Your Favorite Team Sucks: The Baltimore Ravens

In the NFL, we are obsessed with peaking. Everyone is concerned with teams getting hot at the right time. It makes sense; after all, the last two Super Bowl champions were mediocre to above average for most of the season before they rattled off four straight wins.

Here at the Footbawl Blog, we aren’t as concerned with peaks. Let the ESPNs and NFL.coms of the world handle it. We here appreciate crashing more than peaking, and today, it’s time to pay attention to one of the great crashing stories of the year, and simultaneously the pick for Your Favorite Team sucks this week.

Ladies and gentlemen, your 2012 Baltimore Ravens!

The moment Ray Lewis hurt himself

The moment Ray Lewis hurt himself

Okay, we have to get this out of the way first before the Ravens apologists attack me like Omar Little would a stash house (Wire references rule!): the Ravens defense has been decimated by injuries. Ray Lewis, T Sizzle, Ed Reed, Lardarius Webb – several impact players have missed most or all of the season. It’s either a terrible circumstance or an excellent excuse, depending on what kind of Ravens fan you are. So to be 9-5 with a defense that torn asunder isn’t that bad.

But to be 9-5 three weeks after being 9-2 is definitely something to worry about.

This recent crash of three straight losses has been pretty disheartening for fans of the team, especially last week’s blowout loss to the Broncos. You wouldn’t normally look at a 34-17 loss and say, “The score made it look better than it was,” but that’s the case here. This game was a rout in every sense of the word, with the Broncos overwhelming the Ravens offensively and stomping out any attempts to gain yardage. This comes after two games where the Ravens lost in last-minute, heartbreaking fashion, which proves that the Ravens can lose in several different ways. At least they’re flexible!

The main reason the Ravens suck has little to do with their results or their defense. It has to do with their reputation as an elite team, or at least a team on the rise to contendership, versus how they have actually played. Last year, when they were Cundiffed out of a chance to go to the Super Bowl, people were pretty sure they would be in the hunt again this year. Their defense has always been dynamic, and they have one of the best running backs in the game. Add to that Joe Flacco, the self-proclaimed best quarterback in the NFL, and that’s a recipe for a February push.
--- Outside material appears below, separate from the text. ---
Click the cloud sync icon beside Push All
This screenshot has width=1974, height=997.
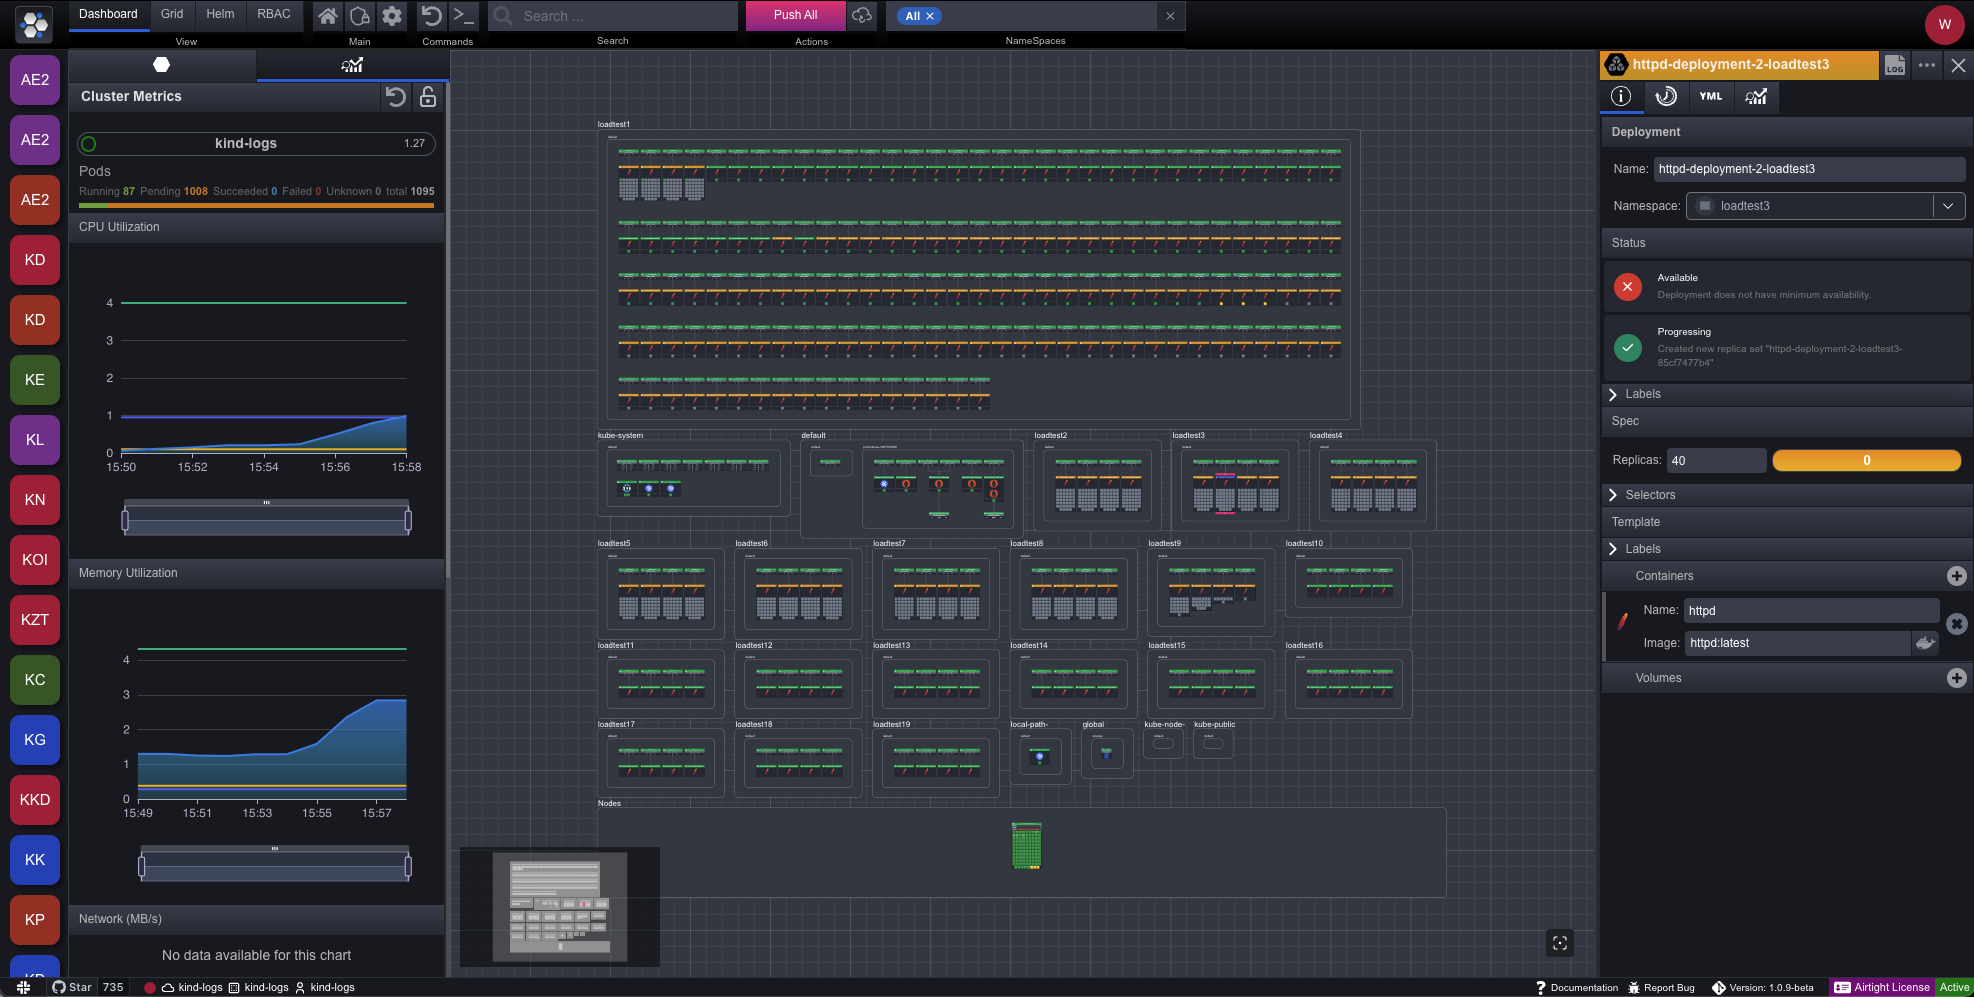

But then Ray Lewis broke his bicep trying to use his arm to crack a walnut. Terrell Suggs lost most of the season when he got hurt at a Ball So Hard University frat party. And then, as crazy as it sounded, Joe Flacco didn’t turn out to be the best quarterback in the league. And on top of all that, Cam Cameron was still taking play calls from a mysterious source who spoke in a language where the words “Ray” and “Rice” did not exist.

"I got a riddle for you...who is never going to get the ball ever and can fit their head in my hand?"

“I got a riddle for you…who is never going to get the ball ever and can fit their head in my hand?”

The Ravens have stumbled through all of these obstacles steadfastly, racking up 9 victories and leading the AFC North. But they’ve done it by only beating 4 teams with winning records, and one of those teams was the Dallas Cowboys, who clearly don’t count as a winner. Their league rankings in offense and defense range from middle of the pack to low 20s, and their one big win of the season came against a team that everyone and their mom wanted to write off midway through the year.

Obviously the Ravens have time to turn it around. And if Jim Caldwell wakes up from the 27 year long coma he’s been in and starts calling plays based around their running game, they probably will be able to. They have tough games to end the season, depending on which pregame speech Tom Coughlin gives the Giants. Maybe they’ll go on a two game winning streak to end the season, win the division, and get at least one home playoff game.

But if they get past their first round matchup, they’ll have to play two of three teams away from Baltimore to get to the big game. It will be Houston, who creamed them at home; Denver, who creamed them in Baltimore; or New England, who lost to them by a point in Baltimore. It’s hard to be confident that the Ravens will come out fired up to play the big teams when they haven’t been able to prove it consistently all year.

So maybe the Baltimore Ravens don’t really suck, per se; there are other teams who belong on this list above them, for sure. But the Ravens suck because people think they were going to be amazing, because people still think they can be amazing, and most importantly because Joe Flacco has a stupid face and thinks he’s good.

I tried to find just one, but they were all so good!

I tried to find just one, but they were all so good!

Of course now they’ll go on to win the Super Bowl because of my reverse jinx. You’re welcome, Artis!